* _TASK BRIEF_
Exactly as they appear, restate the lines of the material, from the first through the one containing "Task: Open the Render menu".

* _SOURCE DATA_
===============
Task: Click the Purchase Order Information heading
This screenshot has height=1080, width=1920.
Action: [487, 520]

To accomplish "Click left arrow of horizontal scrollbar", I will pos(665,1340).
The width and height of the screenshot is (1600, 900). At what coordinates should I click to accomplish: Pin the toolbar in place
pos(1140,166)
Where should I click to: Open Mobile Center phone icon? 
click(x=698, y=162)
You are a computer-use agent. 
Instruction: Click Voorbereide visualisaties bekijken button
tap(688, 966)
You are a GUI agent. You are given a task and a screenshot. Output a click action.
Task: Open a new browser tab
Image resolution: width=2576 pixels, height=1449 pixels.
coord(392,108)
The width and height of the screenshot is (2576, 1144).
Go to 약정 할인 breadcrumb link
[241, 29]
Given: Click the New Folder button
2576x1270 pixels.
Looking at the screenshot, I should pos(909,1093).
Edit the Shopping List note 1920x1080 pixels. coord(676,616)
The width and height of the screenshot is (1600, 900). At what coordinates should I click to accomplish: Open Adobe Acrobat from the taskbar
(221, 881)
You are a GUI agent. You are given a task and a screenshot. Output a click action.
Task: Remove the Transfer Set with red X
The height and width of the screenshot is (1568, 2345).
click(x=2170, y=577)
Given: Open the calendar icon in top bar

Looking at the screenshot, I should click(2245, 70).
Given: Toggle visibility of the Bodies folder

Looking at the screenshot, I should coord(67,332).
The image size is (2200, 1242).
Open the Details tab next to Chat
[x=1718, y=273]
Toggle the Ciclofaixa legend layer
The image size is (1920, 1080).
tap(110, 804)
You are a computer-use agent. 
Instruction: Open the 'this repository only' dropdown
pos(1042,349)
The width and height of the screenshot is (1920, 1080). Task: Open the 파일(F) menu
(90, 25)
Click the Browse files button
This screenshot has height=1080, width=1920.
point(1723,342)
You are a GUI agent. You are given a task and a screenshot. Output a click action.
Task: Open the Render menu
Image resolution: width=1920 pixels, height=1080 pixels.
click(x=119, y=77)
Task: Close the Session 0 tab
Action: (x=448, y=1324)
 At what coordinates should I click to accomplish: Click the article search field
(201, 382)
===============
* _REPLY TO THE EXERCISE_
Task: Click the Purchase Order Information heading
This screenshot has height=1080, width=1920.
Action: [487, 520]

To accomplish "Click left arrow of horizontal scrollbar", I will pos(665,1340).
The width and height of the screenshot is (1600, 900). At what coordinates should I click to accomplish: Pin the toolbar in place
pos(1140,166)
Where should I click to: Open Mobile Center phone icon? 
click(x=698, y=162)
You are a computer-use agent. 
Instruction: Click Voorbereide visualisaties bekijken button
tap(688, 966)
You are a GUI agent. You are given a task and a screenshot. Output a click action.
Task: Open a new browser tab
Image resolution: width=2576 pixels, height=1449 pixels.
coord(392,108)
The width and height of the screenshot is (2576, 1144).
Go to 약정 할인 breadcrumb link
[241, 29]
Given: Click the New Folder button
2576x1270 pixels.
Looking at the screenshot, I should pos(909,1093).
Edit the Shopping List note 1920x1080 pixels. coord(676,616)
The width and height of the screenshot is (1600, 900). At what coordinates should I click to accomplish: Open Adobe Acrobat from the taskbar
(221, 881)
You are a GUI agent. You are given a task and a screenshot. Output a click action.
Task: Remove the Transfer Set with red X
The height and width of the screenshot is (1568, 2345).
click(x=2170, y=577)
Given: Open the calendar icon in top bar

Looking at the screenshot, I should click(2245, 70).
Given: Toggle visibility of the Bodies folder

Looking at the screenshot, I should coord(67,332).
The image size is (2200, 1242).
Open the Details tab next to Chat
[x=1718, y=273]
Toggle the Ciclofaixa legend layer
The image size is (1920, 1080).
tap(110, 804)
You are a computer-use agent. 
Instruction: Open the 'this repository only' dropdown
pos(1042,349)
The width and height of the screenshot is (1920, 1080). Task: Open the 파일(F) menu
(90, 25)
Click the Browse files button
This screenshot has height=1080, width=1920.
point(1723,342)
You are a GUI agent. You are given a task and a screenshot. Output a click action.
Task: Open the Render menu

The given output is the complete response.